The significance of the thesis can be stated just as succinctly. Having unraveled the theory of science which underlies this particular example of a social science, it will be possible to return to the more abstract and analytical theory of science with a fresher and richer view of what categories and questions are most significant for social science. This thesis, therefore, becomes part of the raw material necessary for the broader enterprise of constructing a theory of science which is adequate to social science.
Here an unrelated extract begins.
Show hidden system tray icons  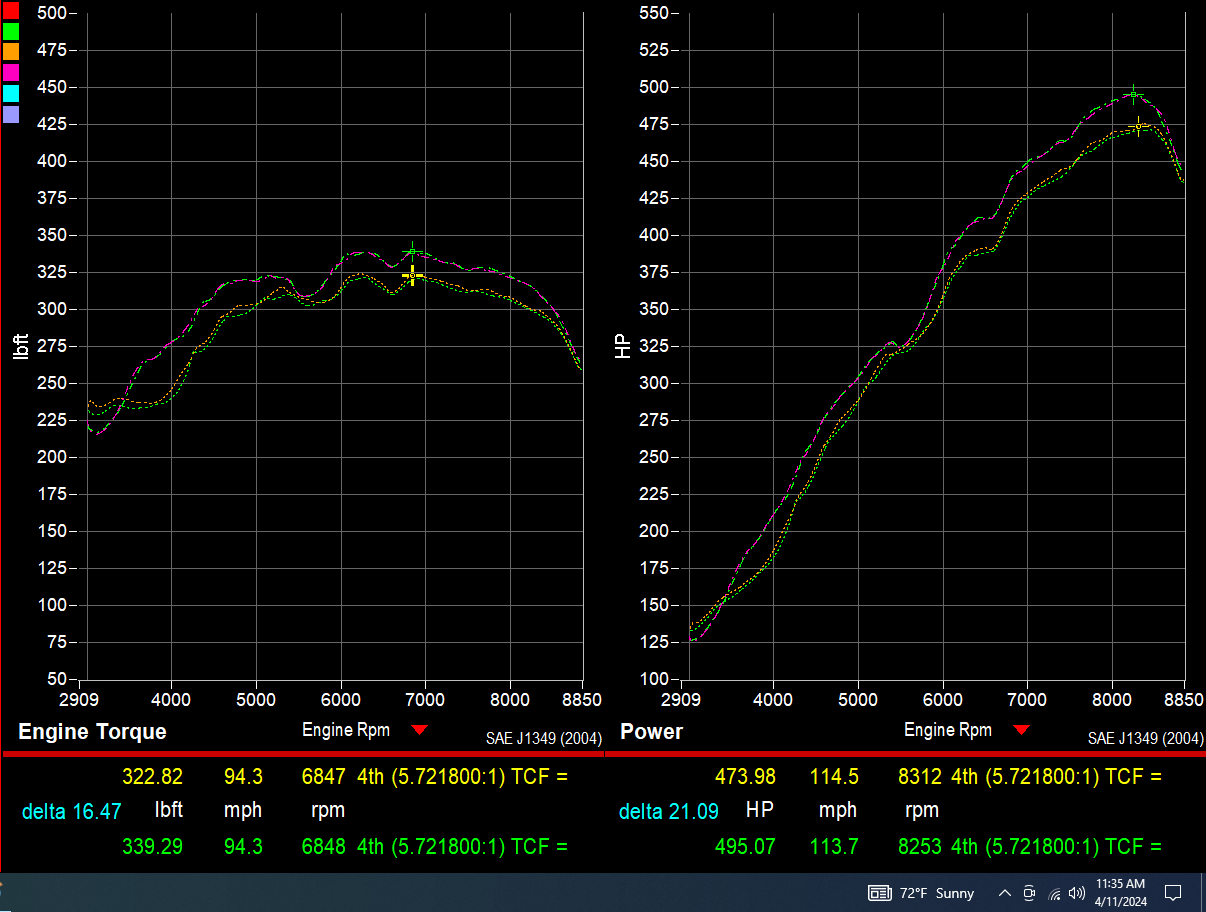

In what follows I will observe a fairly simple division of labor in attempting to reconstruct Marx's implicit theory of science. I will focus on three questions: What is Marx's a theory of, or more generally, what are the principles and assumptions which define its problematic, subject matter, and basic structure? Secondly, what sort of theory is it: a what is the logical structure of the theory? And thirdly, how is it justified: what sort of concept of evidence and the relation of evidence to theory does it rest upon? By answering these questions, we will have established the basic characteristics of Marx’s empirical practice: his conception of explanation and subject matter, the logical structure of his theory, and his concept of empirical justification.